Plaintiffs, United Electrical, Radio and Machine Workers of America and its Local 1114 (Union) brought this action for violation of a collective bargaining agreement against Honeywell, Inc. (Company). Jurisdiction was alleged under 29 U.S.C. § 185.
The Company moved to dismiss the complaint under Rules 12(b)(1) and 12(b)(6) of the Federal Rules of Civil Procedure for lack of jurisdiction over the subject matter and failure to state a claim upon which relief can be granted. On January 16, 1975, in an unpublished memorandum opinion, the district court granted the Company's motion to dismiss on the ground of lack of jurisdiction on the rationale that the dispute fell within the arbitration clause of the collective bargaining agreement and, therefore, could not be litigated. This is an appeal from the order of the district court granting the motion to dismiss.
In reviewing the propriety of the dismissal of a complaint, the allegations of the plaintiff must be taken as true.

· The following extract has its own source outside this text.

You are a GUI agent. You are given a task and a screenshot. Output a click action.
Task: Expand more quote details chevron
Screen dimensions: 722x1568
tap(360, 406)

The complaint alleged that members of the Union are employed at the Company's Arlington Heights, Illinois, facility which engages in the design, sale, and manufacture of automatic controls for commercial building operations. The Union has been certified by the National Labor Relations Board as the collective bargaining representative of certain categories of employees and has entered into a succession of collective bargaining agreements with the Company.
The current agreement became effective in March of 1974 and remains in effect until March 1976. The present contract and its predecessors stated in Article I that the Company recognized the Union as the exclusive collective bargaining agent for all production, inspection, model shop, toolroom, maintenance, janitorial, shipping, receiving and stockroom employees. The second section of the recognition clause in the present and previous contract provides:
"Supervisors, foremen, and others outside of the bargaining unit shall not perform work normally performed by employees in the bargaining unit except for the purpose of instruction and tryout of tools or equipment, experimental production, or in cases of extreme emergencies necessary to the proper function of the plant."

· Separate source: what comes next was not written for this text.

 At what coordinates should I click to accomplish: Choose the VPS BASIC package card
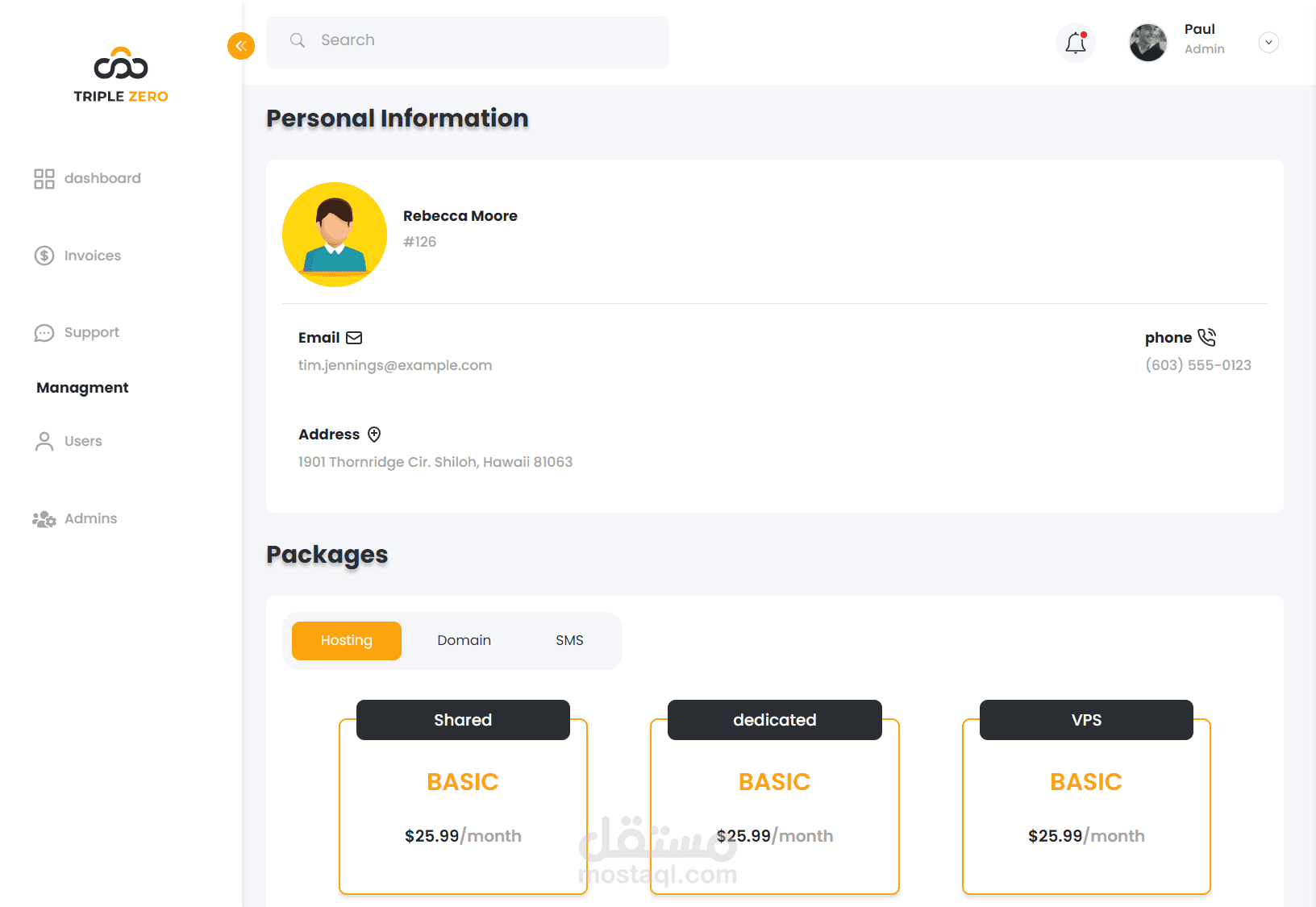(x=1086, y=806)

The continuing collective bargaining agreement provides for binding arbitration of disputes not settled through a three-step grievance procedure. The complete text of the grievance procedure clause is set out in the margin.2
The complaint further alleges that, pursuant to the grievance procedures, "Four arbitrators have decided during 1973 that, subject to the exceptions aforesaid in Article I, Section 2, Honeywell is prohibited from assigning work normally performed by bargaining unit employees to supervisors, foremen, and all others outside of the bargaining unit, including Honeywell employees and outside contractors." Although the complaint does not clearly so state, this allegation would permit the Union to assert the additional facts outlined in its memorandum in opposition to the motion to dismiss submitted to the district court and in its brief on appeal. There, the Union stated that the arbitrators had upheld its grievances and that the Company had complied with the remedial aspects of the arbitration decision by making the affected employees financially whole. The Union does not appear to complain that once an award adverse to the Company has been made the Company has failed to comply promptly with the particular award. The complaint rather is that there is a failure to comply with the meaning of the award in subsequent cases.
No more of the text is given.